Episodic fine-tuning prototypical networks for optimization-based few-shot learning: Application to audio classification
Xuanyu Zhuang, Geoffroy Peeters, Gaël Richard
TL;DR
The paper tackles few-shot audio classification by enhancing Prototypical Networks through Rotational Division Fine-Tuning (RDFT), which uses labeled support data to fine-tune the ProtoNet in a test episode without leveraging the query set. It further embeds ProtoNet into optimization-based meta-learners, yielding MAML-Proto and MC-Proto via an episodic fine-tuning strategy that applies RDFT within inner updates. Empirical results on ESC-50 and Speech Commands v2 show that RDFT alone can degrade ProtoNet, but when integrated with MAML/Meta-Curvature, the proposed models achieve substantial gains over a regular ProtoNet, with MC-Proto delivering the strongest accuracy among the tested configurations (though Proto-HA remains SOTA on ESC-50). The approach is presented as a general framework with potential applicability beyond audio to other modalities, and future work includes extending RDFT to additional metric-based FSL methods and providing theoretical insights.
Abstract
The Prototypical Network (ProtoNet) has emerged as a popular choice in Few-shot Learning (FSL) scenarios due to its remarkable performance and straightforward implementation. Building upon such success, we first propose a simple (yet novel) method to fine-tune a ProtoNet on the (labeled) support set of the test episode of a C-way-K-shot test episode (without using the query set which is only used for evaluation). We then propose an algorithmic framework that combines ProtoNet with optimization-based FSL algorithms (MAML and Meta-Curvature) to work with such a fine-tuning method. Since optimization-based algorithms endow the target learner model with the ability to fast adaption to only a few samples, we utilize ProtoNet as the target model to enhance its fine-tuning performance with the help of a specifically designed episodic fine-tuning strategy.
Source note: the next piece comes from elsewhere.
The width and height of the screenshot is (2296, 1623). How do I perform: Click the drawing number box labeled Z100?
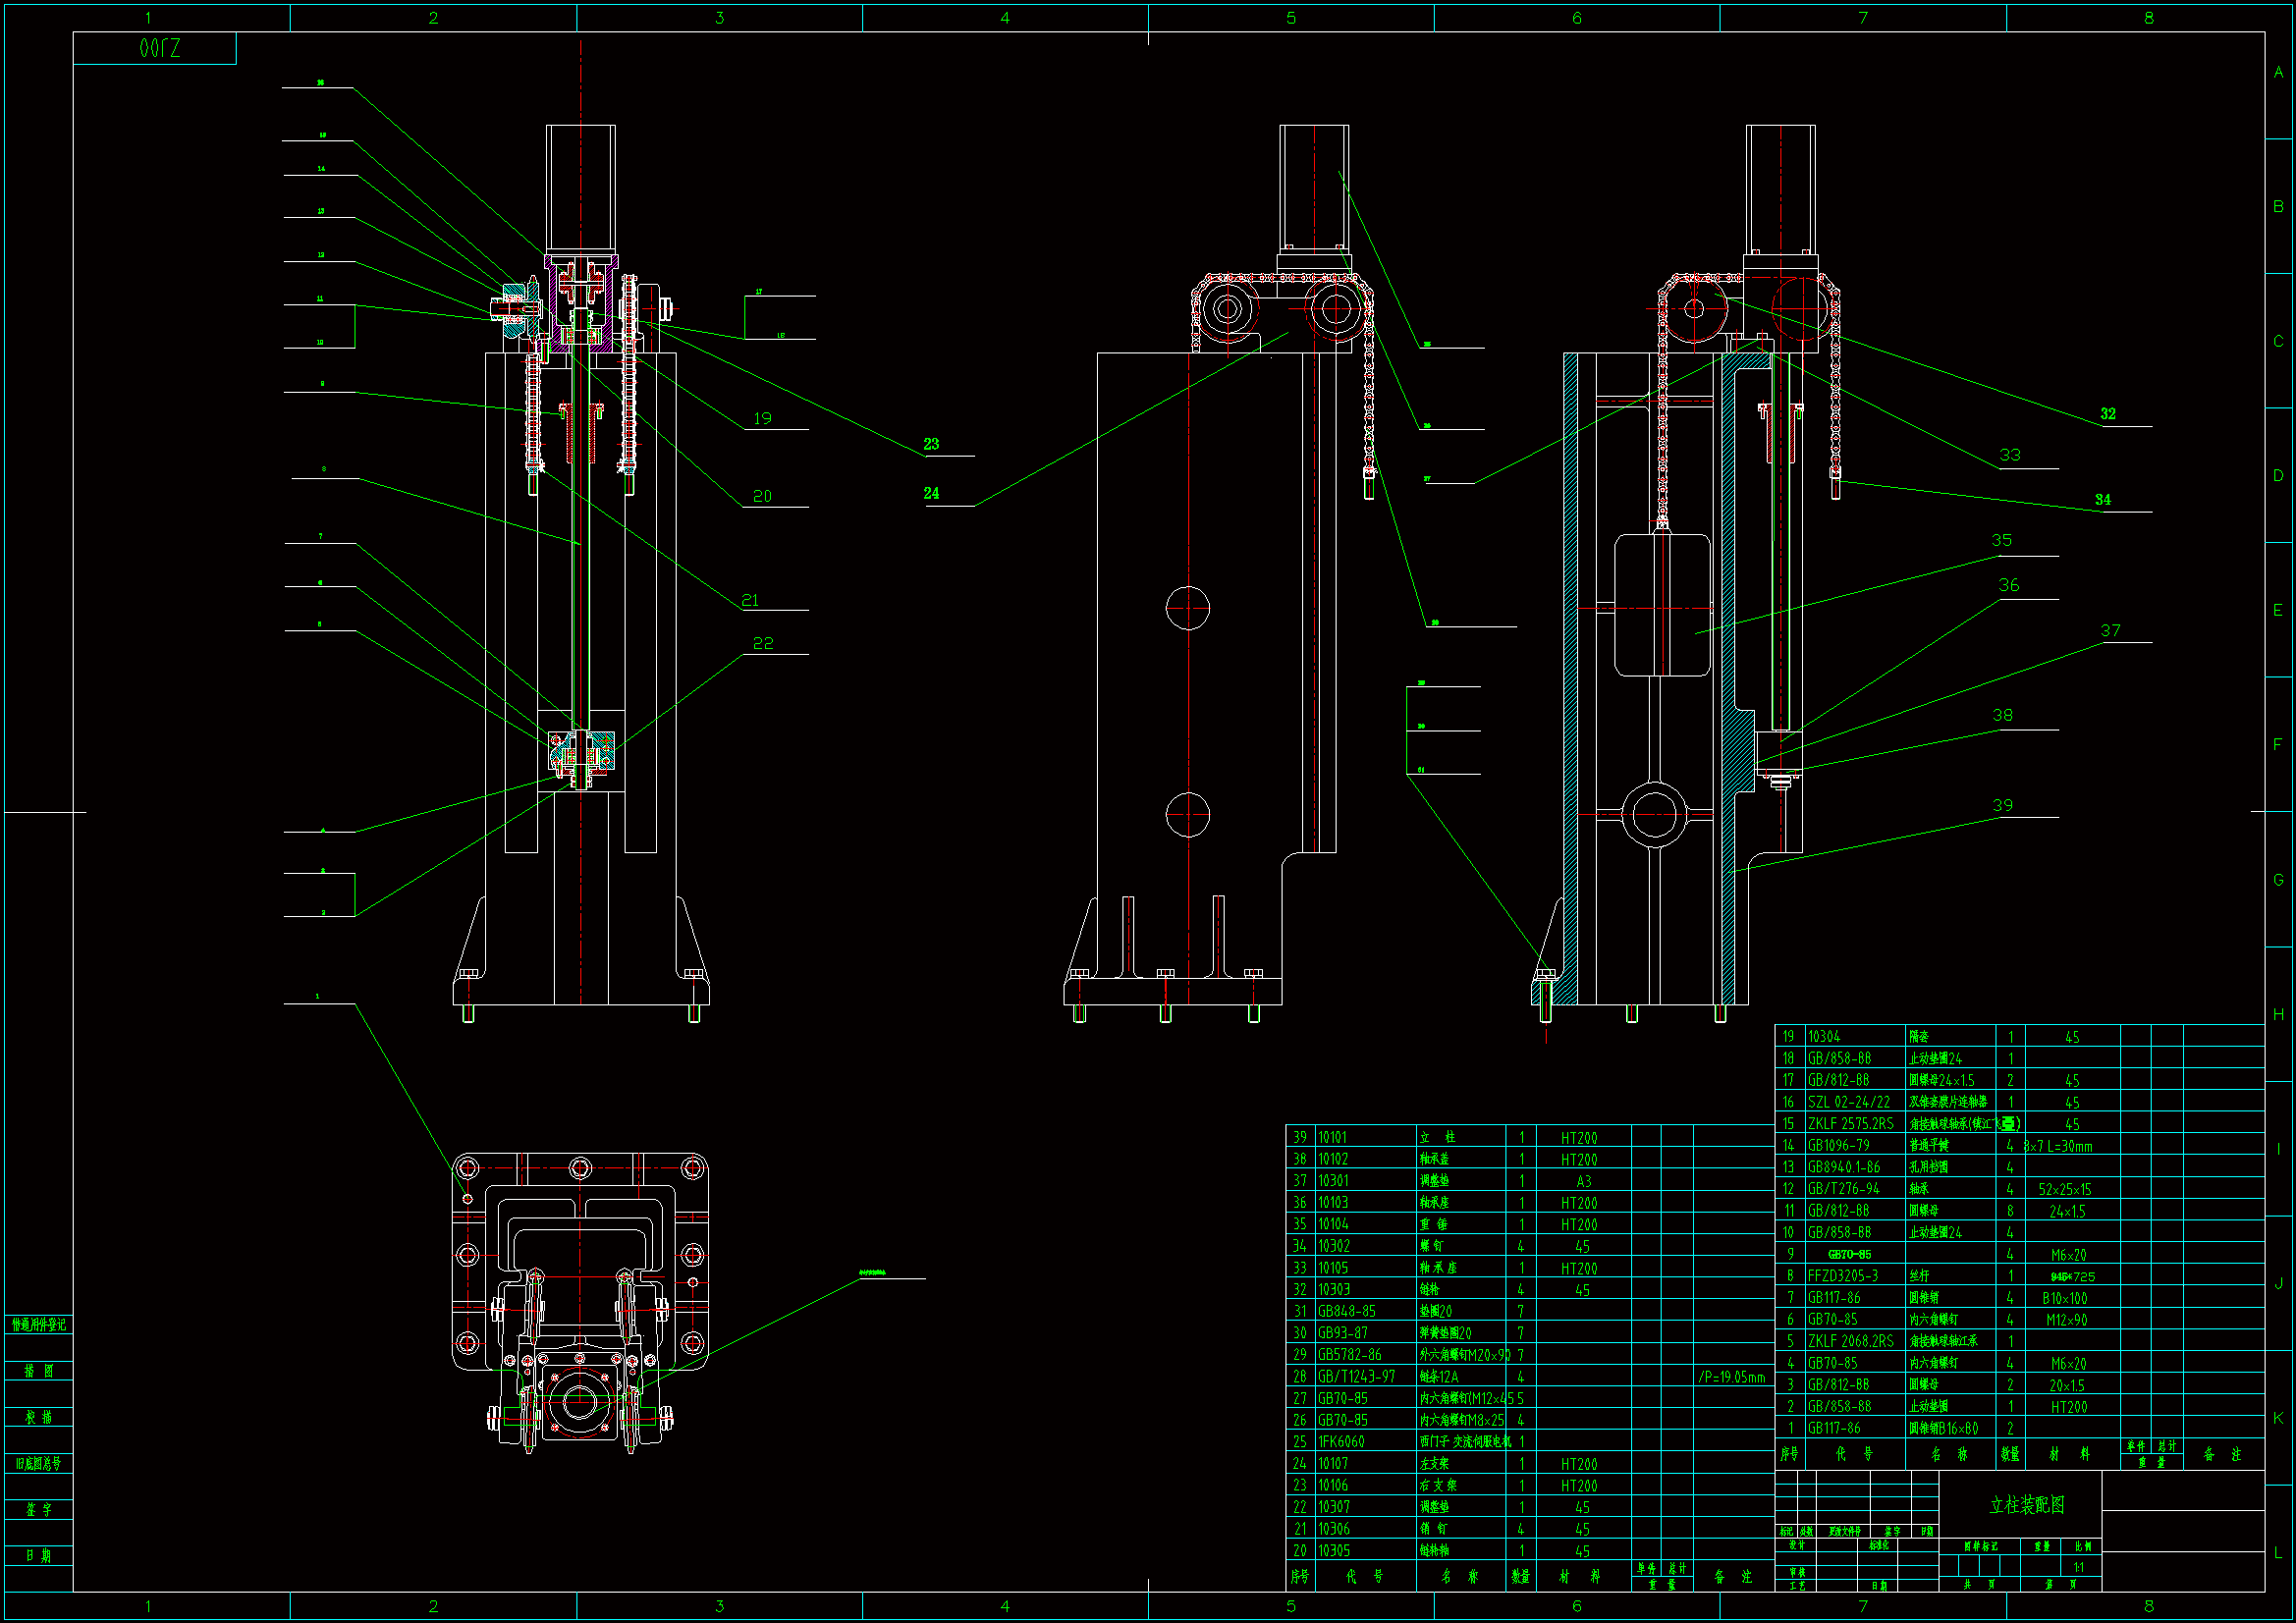point(160,48)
The experimental results confirm that our proposed models, MAML-Proto and MC-Proto, combined with our unique fine-tuning method, outperform regular ProtoNet by a large margin in few-shot audio classification tasks on the ESC-50 and Speech Commands v2 datasets. We note that although we have only applied our model to the audio domain, it is a general method and can be easily extended to other domains.